Os pesquisadores examinaram o DNA antigo de 521 mamutes. Desses, 421 foram encontrados em ambientes naturais, onde a proporção de sexos observada reflete a dinâmica usual das populações de mamutes, com cerca de 66% de machos e 34% de fêmeas. No entanto, nos sítios onde os ossos foram acumulados por ação humana, a proporção se inverteu drasticamente: 70% dos espécimes eram fêmeas e apenas 30% eram machos. Essa disparidade aponta para uma escolha deliberada por parte dos caçadores.

As informações foram reunidas a partir de dados divulgados pela revista Current Biology.

Por que as Fêmeas Eram o Alvo Preferencial?

A autora principal do estudo, Hannah Moots, do Centro de Paleogenética, uma colaboração entre a Universidade de Estocolmo e o Museu Sueco de História Natural, explica que a razão exata para essa preferência ainda está sob investigação. Uma hipótese forte é que os mamutes-lanosos, assim como os elefantes modernos, viviam em manadas lideradas por fêmeas. Esses grupos matriarcais, compostos por fêmeas adultas e filhotes, poderiam ter padrões de movimento mais previsíveis e sazonais em comparação com os machos adultos, que tendem a ser mais solitários e a vagar por áreas maiores.

Essa previsibilidade tornaria as manadas lideradas por fêmeas alvos mais fáceis de serem localizados repetidamente pelos grupos de caçadores-coletores nômades da Era do Gelo. Além disso, o geneticista Love Dalén, coautor do estudo, especula que a presença de filhotes poderia tornar as fêmeas mais relutantes em fugir, facilitando o encurralamento. Outro fator considerado é que as fêmeas eram, em geral, menores e potencialmente mais fáceis de abater do que os machos, que podiam pesar até 6 toneladas.

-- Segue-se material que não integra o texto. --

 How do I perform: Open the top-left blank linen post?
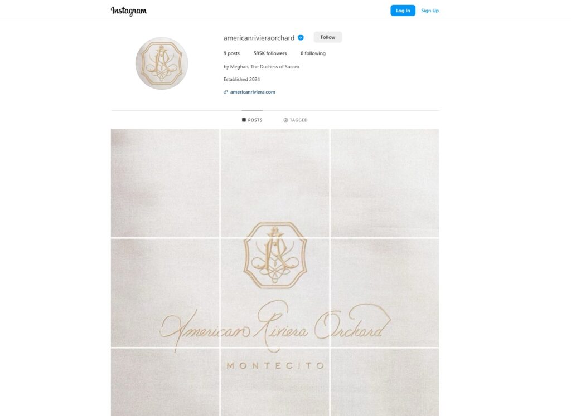165,183
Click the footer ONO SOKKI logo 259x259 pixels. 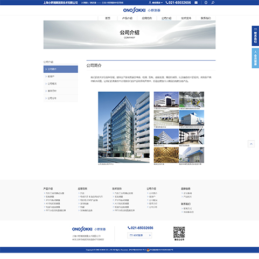click(x=89, y=229)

Mamutes: Fonte Essencial para a Sobrevivência na Era do Gelo

Os mamutes-lanosos eram um recurso valioso para os povos da Era do Gelo na Eurásia e América do Norte. Um único animal fornecia uma quantidade significativa de carne e gordura, essenciais para a dieta e o sustento. A pele podia ser transformada em vestimentas, enquanto ossos e presas serviam para a fabricação de ferramentas, armas e objetos de arte. Os ossos maiores eram frequentemente utilizados na construção de abrigos e outras estruturas.

As táticas de caça variavam, e a própria paisagem podia ser utilizada a favor dos caçadores. Eles poderiam conduzir os mamutes para armadilhas naturais, como penhascos ou pântanos, auxiliando na imobilização antes do ataque com lanças, dardos ou flechas. O maior sítio de caça a mamutes estudado, chamado Kraków Spadzista, no sul da Polônia, datado de 25 a 30 mil anos atrás, contém os restos de mais de cem mamutes, juntamente com ferramentas de pedra e evidências de abate.

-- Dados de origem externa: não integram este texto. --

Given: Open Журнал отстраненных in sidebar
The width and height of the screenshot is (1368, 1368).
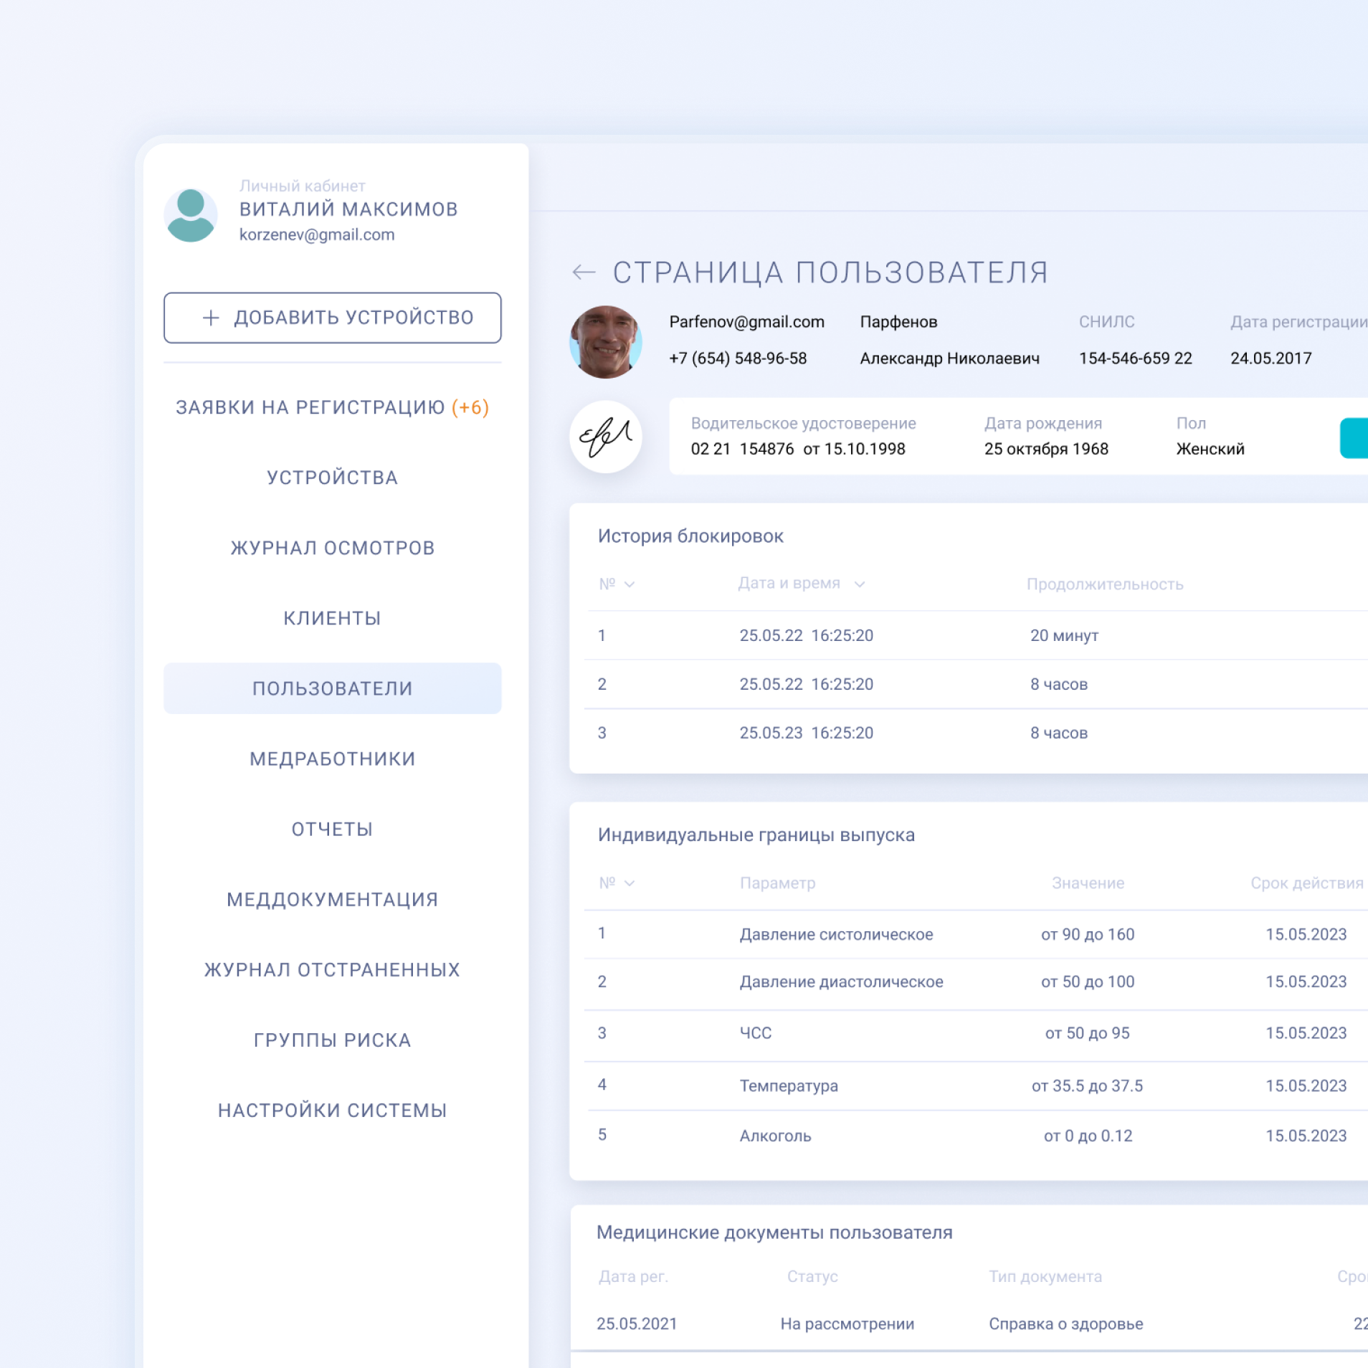Looking at the screenshot, I should [x=332, y=969].
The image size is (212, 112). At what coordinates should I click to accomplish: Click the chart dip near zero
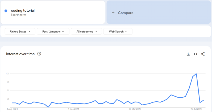point(48,107)
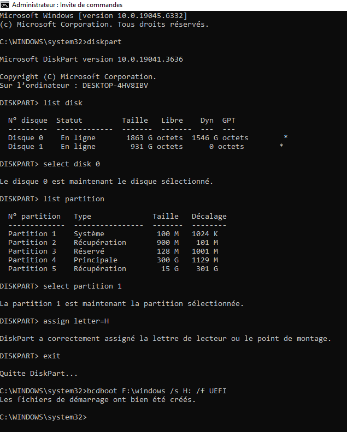Viewport: 347px width, 432px height.
Task: Click the "select partition 1" command line
Action: (x=83, y=286)
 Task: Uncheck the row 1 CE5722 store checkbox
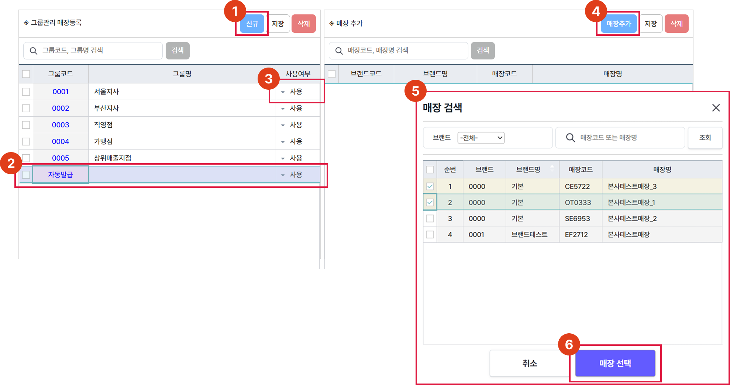[430, 186]
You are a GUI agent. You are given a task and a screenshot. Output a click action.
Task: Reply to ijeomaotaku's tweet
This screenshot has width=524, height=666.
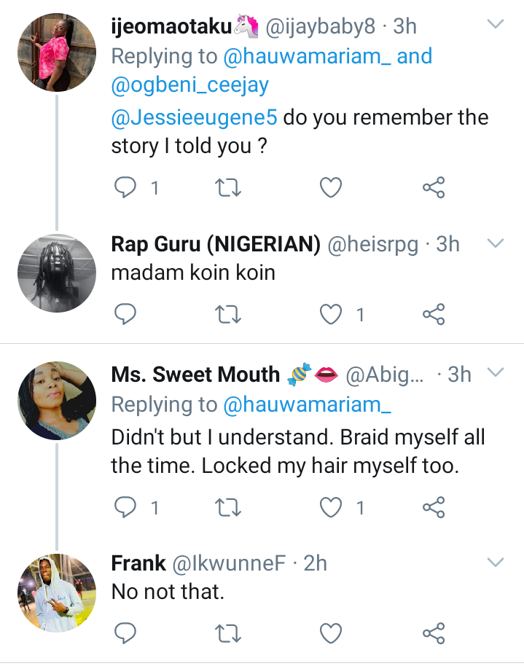click(x=127, y=189)
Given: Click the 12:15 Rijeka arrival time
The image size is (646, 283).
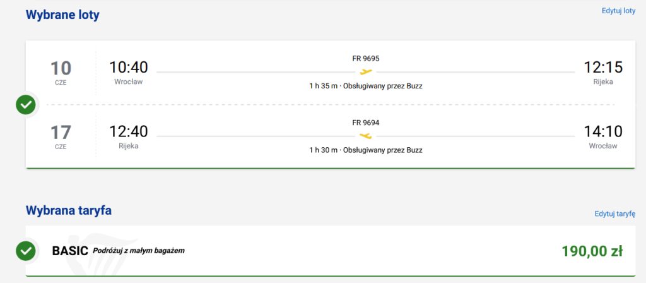Looking at the screenshot, I should (603, 67).
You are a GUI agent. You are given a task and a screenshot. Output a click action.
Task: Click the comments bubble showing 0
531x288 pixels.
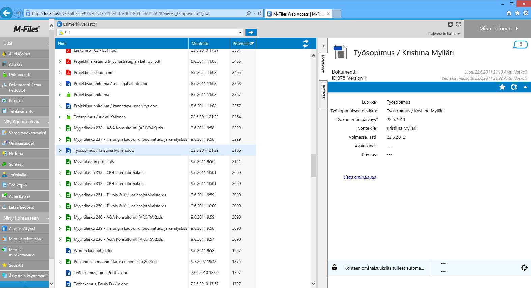click(x=520, y=45)
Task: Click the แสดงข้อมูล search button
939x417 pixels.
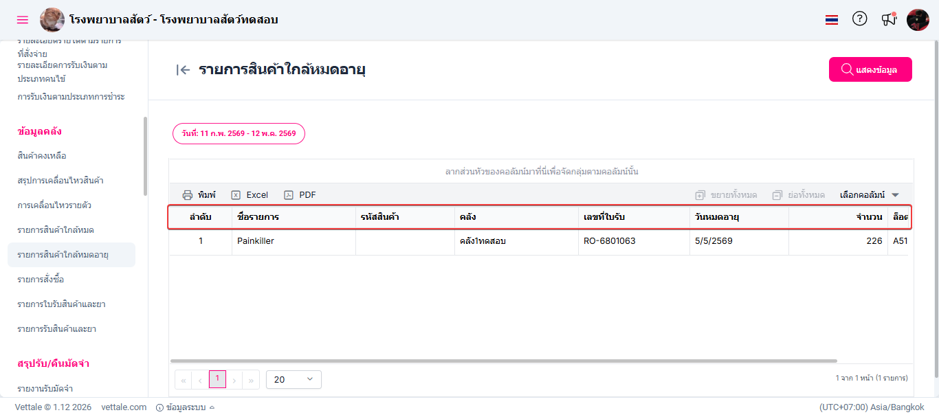Action: (x=870, y=69)
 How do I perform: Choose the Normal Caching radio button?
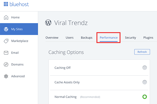click(x=145, y=97)
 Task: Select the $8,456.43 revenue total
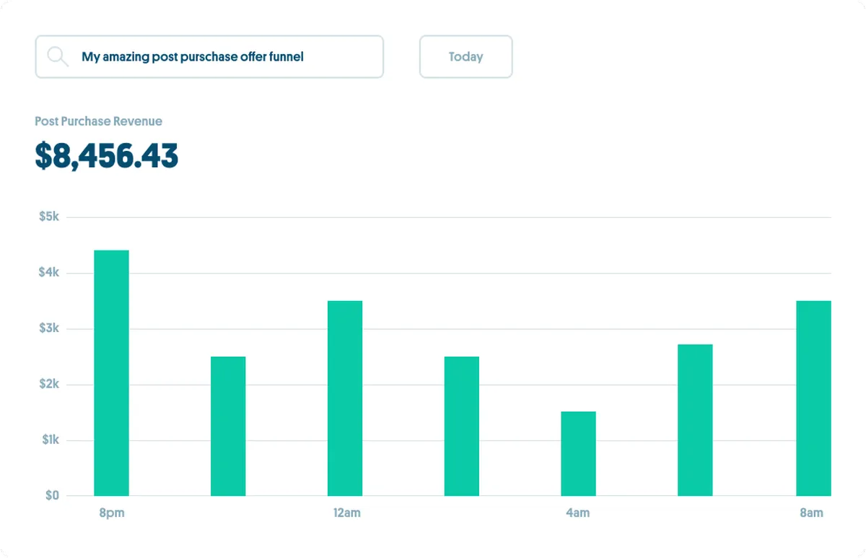coord(107,156)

O Legado dos Mamutes e o Debate sobre sua Extinção

Os mamutes-lanosos desapareceram da maior parte da Eurásia e América do Norte há cerca de 10 a 12 mil anos, no final da Era do Gelo, à medida que o clima se aquecia e seus habitats de pastagens abertas eram substituídos por florestas e tundra úmida. O papel exato dos humanos na extinção desses gigantes é um tema de debate científico contínuo.

Os últimos mamutes conhecidos habitaram a Ilha Wrangel, na costa da Sibéria, desaparecendo há aproximadamente 4.000 anos. Pesquisas anteriores indicaram que essa população isolada, apesar de seu pequeno tamanho e endogamia, permaneceu estável até pouco antes de sua extinção. O estudo genético recente identificou um mamute da Ilha Wrangel com uma combinação cromossômica sexual incomum, nem biologicamente fêmea nem macho, embora a relevância desse achado para a extinção ou para a dinâmica populacional ainda seja incerta.